§ Exercise aim
Output, exactly and in full, only the lines from the one containing "The image size is (416, 263)." to the last line of the data. Pictures should not appear.

§ Source records
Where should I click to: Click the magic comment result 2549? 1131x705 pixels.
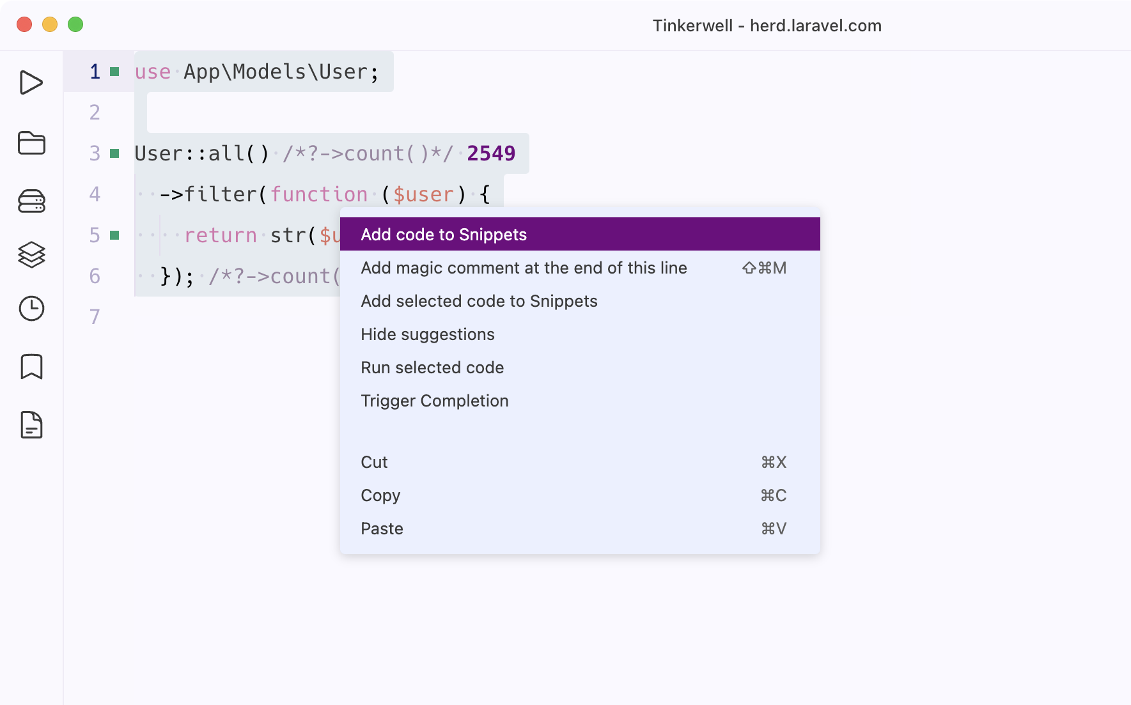491,153
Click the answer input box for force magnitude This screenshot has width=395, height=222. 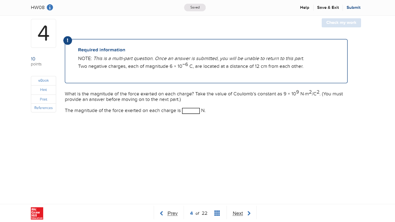pos(191,111)
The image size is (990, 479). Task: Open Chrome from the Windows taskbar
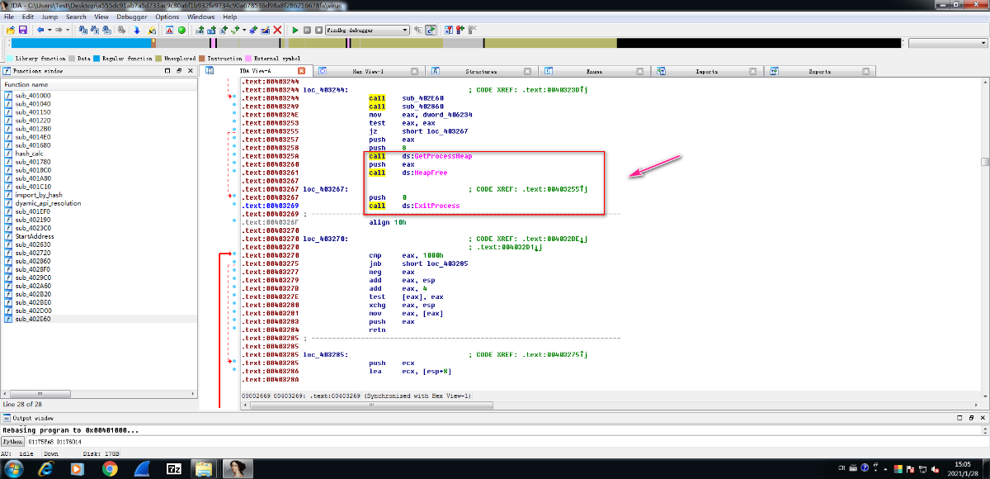[x=110, y=468]
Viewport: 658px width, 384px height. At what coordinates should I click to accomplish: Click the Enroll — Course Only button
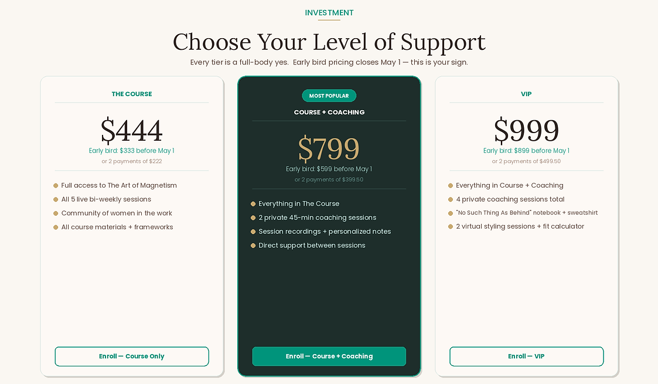point(131,356)
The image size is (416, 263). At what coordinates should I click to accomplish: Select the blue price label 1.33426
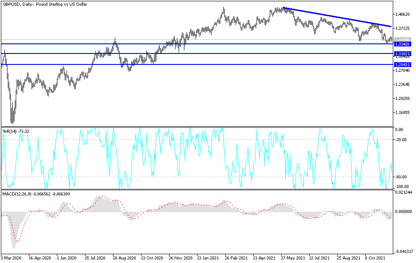click(x=404, y=45)
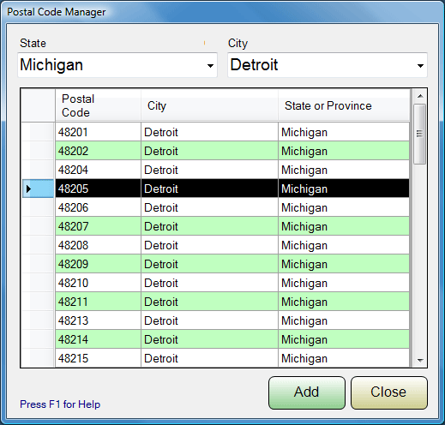Click the scrollbar up arrow
445x425 pixels.
click(x=420, y=96)
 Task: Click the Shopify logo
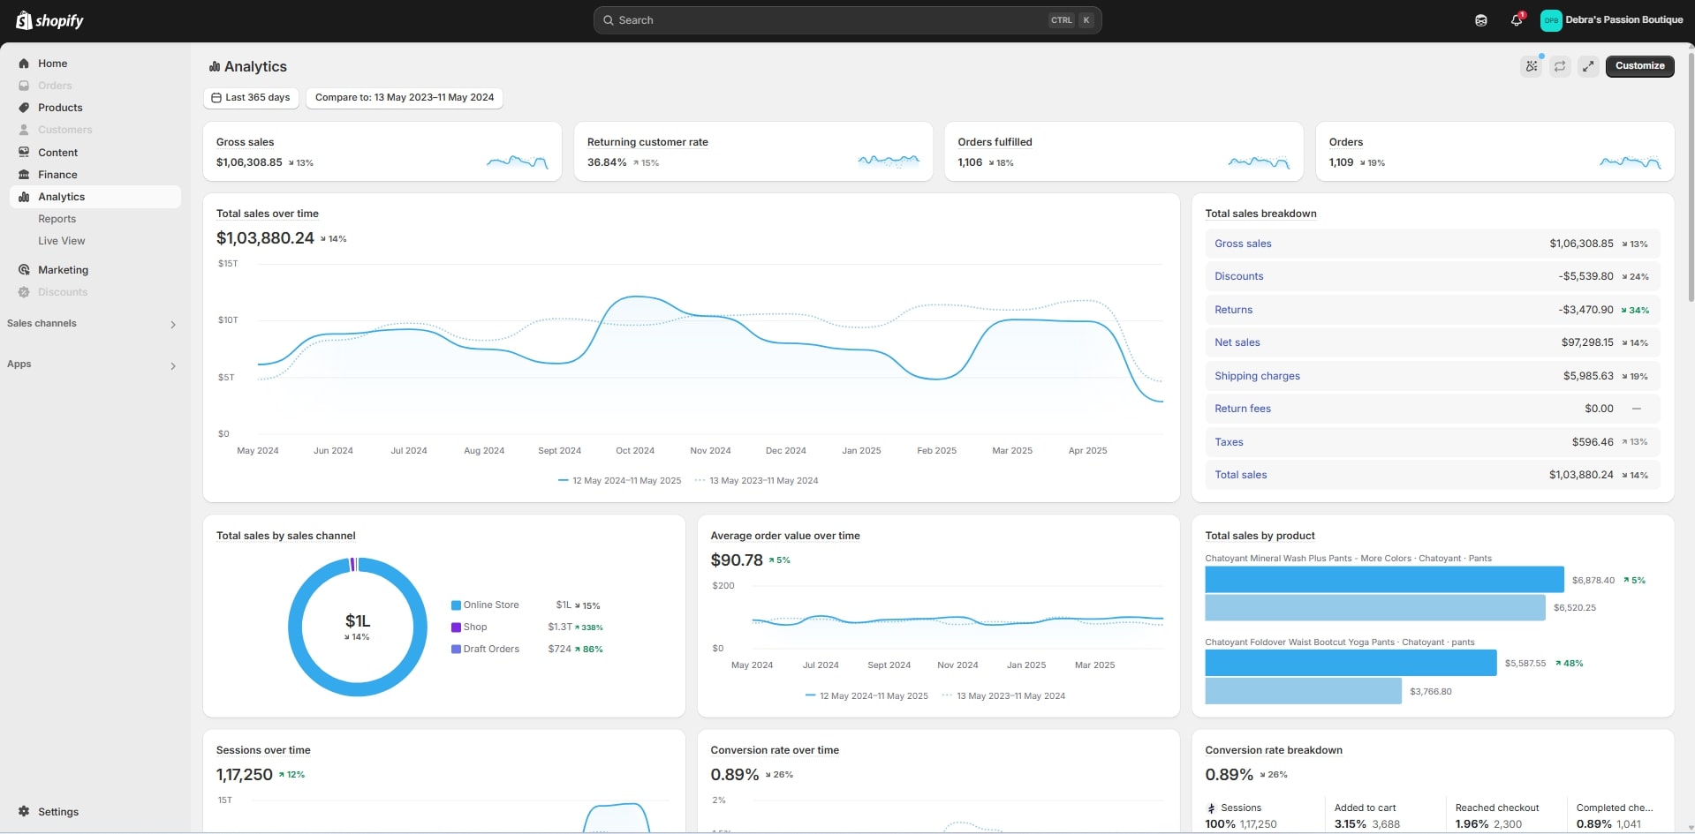(x=49, y=20)
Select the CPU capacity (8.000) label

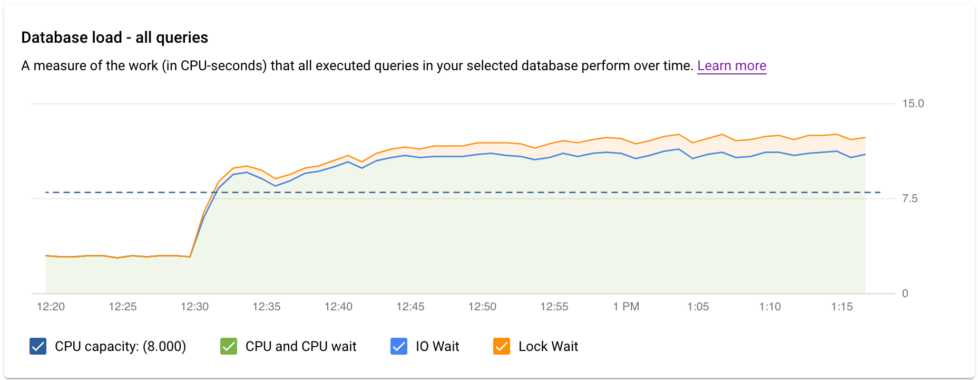click(120, 347)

§ Response to this task
The image size is (416, 263). At what coordinates should I click to accomplish: Select the blue price label 1.33426
click(x=404, y=45)
Click the scrollbar up arrow
445x425 pixels.
click(x=420, y=96)
 Task: Click the Shopify logo
(x=49, y=20)
Select the CPU capacity (8.000) label

click(120, 347)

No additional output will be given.